Reputation: 67
I have a use case to read and process all the files from a directory and create separate output files after applying some transformation in spark. Here I want to perform parallel processing in spark to apply all the required transformations to the currently present files in the landing directory.
Below is the sample code that I tried but it is not working.
def fileList = .... //to fetch file names from a directory
def businessLogic() //where I am doing all the operations. (read from a file, transformation, etc)
fileList().map(businessLogic) // calling business logic in parallel
Could you please let me know how can I achieve parallel processing?
Note: The number of files can be N, reading all the files into a dataframe is not an option as I have to create output files for each file, triggering multiple spark job is also not an option.
Thanks, Sourav
Upvotes: 0
Views: 1027
Reputation: 2821
Here's an example which is basically what Srinivas has suggested in the comments.
The key here is the function input_file_name
which provides the original file name.
Note that if fileList
is a standard (not distributed) data structure (such as a DataFrame/Dataset/RDD), then actions and transformations such as forEach
are not done in parallel. If you would like to use native Scala to achieve the parallel execution, you can look into Futures.
// spark is a SparkSession
// input_file_name is spark.sql.functions.input_file_name
val df = spark.read.option("header", "true").option("inferSchema", "true").csv("path/to/data")
val df2 = df.withColumn("input", substring_index(input_file_name(), "/", -1))

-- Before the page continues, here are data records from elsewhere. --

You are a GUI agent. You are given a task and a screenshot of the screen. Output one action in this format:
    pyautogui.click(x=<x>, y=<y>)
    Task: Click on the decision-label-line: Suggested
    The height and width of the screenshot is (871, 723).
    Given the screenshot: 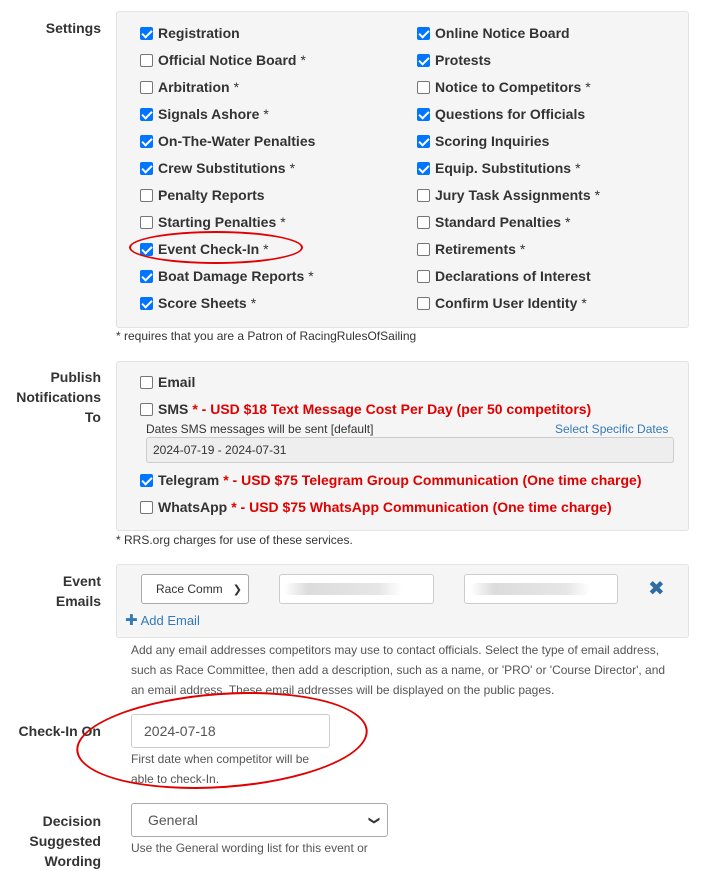 What is the action you would take?
    pyautogui.click(x=65, y=841)
    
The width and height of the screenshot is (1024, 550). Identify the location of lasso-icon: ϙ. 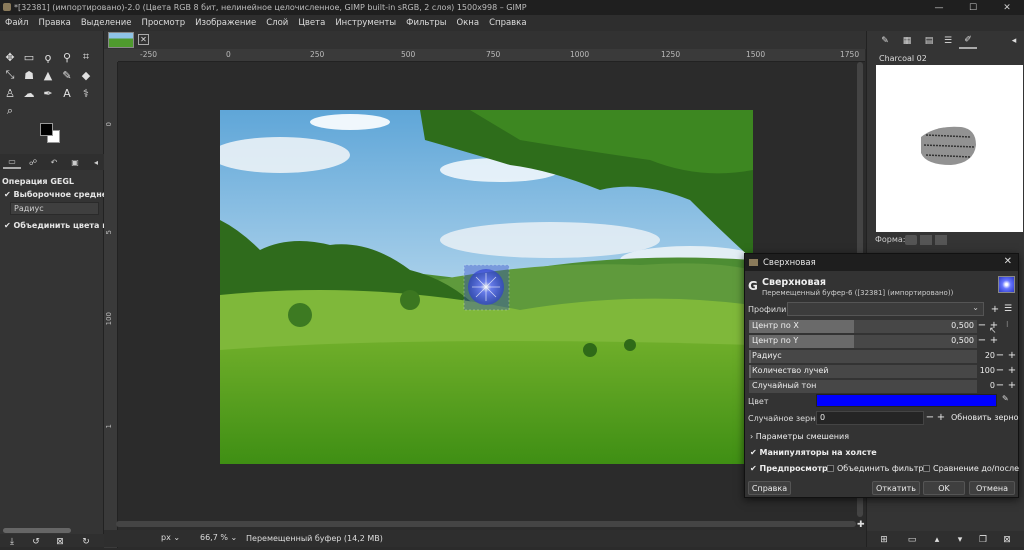
(48, 57).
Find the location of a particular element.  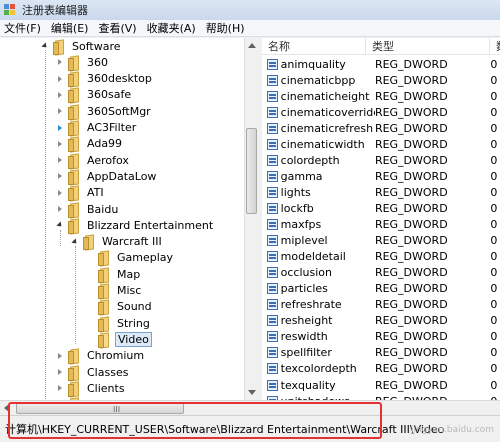

tree-item: Video is located at coordinates (118, 340).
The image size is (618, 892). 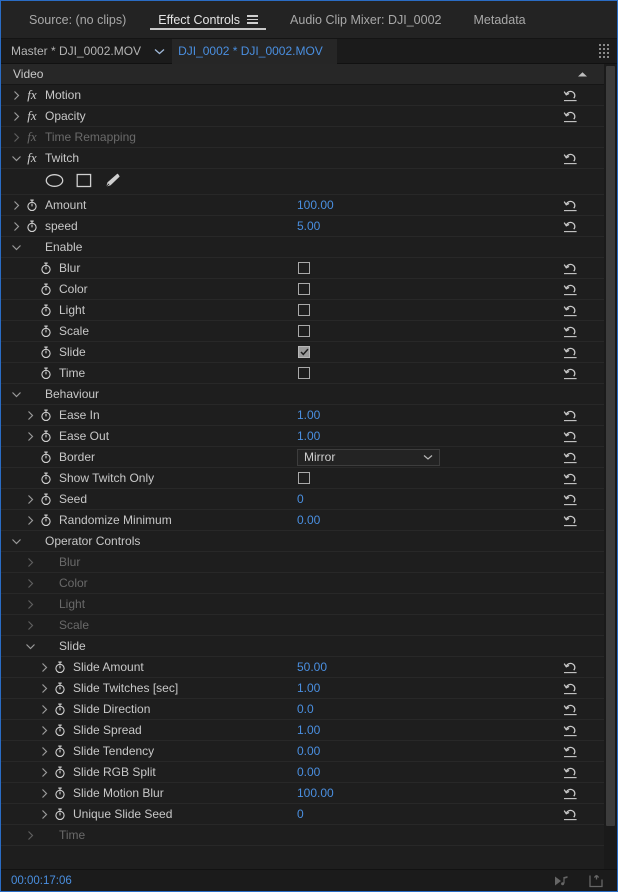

df2.write.partitionBy("input").option("header", "true").csv("output")
Upvotes: 1
Reputation: 40500
Something like this, maybe?
val combinedDF = fileList.map { name =>
spark.read.whatever(name).withColumn("file_name", lit(name)
}.reduce { _ union _ }
val result = applyBusinessLogic(combinedDF).partitionBy("file_name").persist
fileList.foreach { name =>
createOutput(name, result.filter(col('file_name') === name)
}
Upvotes: 1